Şekil 4.12: Peltier soğutucusu

Hassas kontrol altında soğutulan küçük bir bileşen istendiğinde, ölçümde Peltier soğuması kullanılır. Şekil 4.3’te böyle bir soğutucunun yapısı şematik olarak gösterilmektedir. Peltier soğutucularındaki iletkenler, metal veya yarı iletken olabilir; yarı iletken olanlara frigistorler denir. Günümüzde birçok uygulamada sıkça kullanılırlar.

Bunların başında buzdolapları ve soğutuculardır.

4.1.1.3. Thomson etkisi

Tersinir ısı makinesi esası üzerindeki muhakemesi üstüne Profesör William Thomson (sonraları Lord Kelvin) tersinir Peltier tesir kaynağının yalnızca EMK’nin olduğunu bulmuştur. Daha ayrıntılı açıklamak için: eğer bir T1 sıcaklığında tutulur ve diğerinin sıcaklığı T2 değerine yükseltilirse meydana gelen EMK’nin T2-T1 ile orantılı olması gerekir. Bunun doğru olmadığı kolaylıkla gösterilebilir. Eğer biraz önce açıklanan termokuplda bakır-demir kullanılır ve bu termoeleman çiftin biri (ucu) ısıtılırken diğer ucu oda sıcaklığında tutulursa, devredeki EMK ilk başta artacak, sonra yok olacak ve sıfırdan geçerek gerçekten tersinir hale gelecektir. Thomson bu sebeple Peltier etkilere ilave olarak, eşit olmaksızın ısıtılan iletken boyunca bir akım aktığında birleşimlerde tersinir termal etkilerin üretildiği sonucuna varmıştır. 1856’da laboratuvarda yapılan bir seri deneyle, sıcaklığı noktadan noktaya değişen bakır bir tel boyunca elektrik akımı aktığında, ısı akım yönünde ise, P noktasında ısı açığa çıktığı bulunmuştur. Bu olay, akım sıcak yerden soğuk yere aktığında meydana gelir. Akım ters yönde ise ısı yutulur. Diğer taraftan demirde P noktasında elektrik akımı ısı akışı yönünde aktığında ısı yutulur, aksine elektrik akımı ısı akışının ters yönünde aktığında ısı açığa çıkar.
● ● ● ● ● ● ●
Verilen görev 1
Kayıtlarda "Hide 无功功率 series via chart legend" satırından başlayıp "pyautogui.click(x=503, y=8)" satırında biten kısmı, "Open" yerine "Launch" koyarak ve başka hiçbir şeyi değiştirmeden yeniden yazın.
Metin ile kayıtlar arasında herhangi bir bağ yoktur.
● ● ● ● ● ● ●
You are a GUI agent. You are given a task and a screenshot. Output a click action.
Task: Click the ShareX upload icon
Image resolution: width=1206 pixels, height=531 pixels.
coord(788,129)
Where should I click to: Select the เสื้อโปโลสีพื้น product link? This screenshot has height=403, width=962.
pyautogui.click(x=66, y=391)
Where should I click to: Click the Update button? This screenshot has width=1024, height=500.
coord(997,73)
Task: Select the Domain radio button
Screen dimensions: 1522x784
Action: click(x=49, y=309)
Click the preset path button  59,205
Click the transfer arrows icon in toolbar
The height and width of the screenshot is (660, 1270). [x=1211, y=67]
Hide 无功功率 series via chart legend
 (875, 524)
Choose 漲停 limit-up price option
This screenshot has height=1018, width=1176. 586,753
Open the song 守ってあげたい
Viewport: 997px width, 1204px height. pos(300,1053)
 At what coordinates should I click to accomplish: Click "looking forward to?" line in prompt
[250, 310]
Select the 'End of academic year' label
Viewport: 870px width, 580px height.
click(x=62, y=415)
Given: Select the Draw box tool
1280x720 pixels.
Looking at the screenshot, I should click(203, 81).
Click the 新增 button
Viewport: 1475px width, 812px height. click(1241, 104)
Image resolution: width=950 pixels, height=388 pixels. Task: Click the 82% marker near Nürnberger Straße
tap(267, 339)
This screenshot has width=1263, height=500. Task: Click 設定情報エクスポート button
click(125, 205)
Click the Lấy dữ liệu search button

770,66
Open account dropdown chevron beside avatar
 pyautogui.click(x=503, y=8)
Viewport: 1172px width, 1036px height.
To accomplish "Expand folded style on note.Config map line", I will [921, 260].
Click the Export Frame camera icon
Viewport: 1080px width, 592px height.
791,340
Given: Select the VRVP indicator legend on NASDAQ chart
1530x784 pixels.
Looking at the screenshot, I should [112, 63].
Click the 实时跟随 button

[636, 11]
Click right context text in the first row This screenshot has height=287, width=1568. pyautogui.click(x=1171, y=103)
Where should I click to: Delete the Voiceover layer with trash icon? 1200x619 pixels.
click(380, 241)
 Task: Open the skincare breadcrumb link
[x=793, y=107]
● ● ● ● ● ● ●
Verilen görev 2
Peltier soğutması metninin "Hassas kontrol altında" ile başlayıp "uygulamada sıkça kullanılırlar." ile biten bölümünü harfi harfine tekrar yazın.

Beklenen yanıt 1
Hide 无功功率 series via chart legend
 (875, 524)
Choose 漲停 limit-up price option
This screenshot has height=1018, width=1176. 586,753
Launch the song 守ってあげたい
Viewport: 997px width, 1204px height. pos(300,1053)
 At what coordinates should I click to accomplish: Click "looking forward to?" line in prompt
[250, 310]
Select the 'End of academic year' label
Viewport: 870px width, 580px height.
click(x=62, y=415)
Given: Select the Draw box tool
1280x720 pixels.
Looking at the screenshot, I should click(203, 81).
Click the 新增 button
Viewport: 1475px width, 812px height. click(1241, 104)
Image resolution: width=950 pixels, height=388 pixels. Task: Click the 82% marker near Nürnberger Straße
tap(267, 339)
This screenshot has width=1263, height=500. Task: Click 設定情報エクスポート button
click(125, 205)
Click the Lấy dữ liệu search button

770,66
Launch account dropdown chevron beside avatar
 pyautogui.click(x=503, y=8)

Beklenen yanıt 2
Hassas kontrol altında soğutulan küçük bir bileşen istendiğinde, ölçümde Peltier soğuması kullanılır. Şekil 4.3’te böyle bir soğutucunun yapısı şematik olarak gösterilmektedir. Peltier soğutucularındaki iletkenler, metal veya yarı iletken olabilir; yarı iletken olanlara frigistorler denir. Günümüzde birçok uygulamada sıkça kullanılırlar.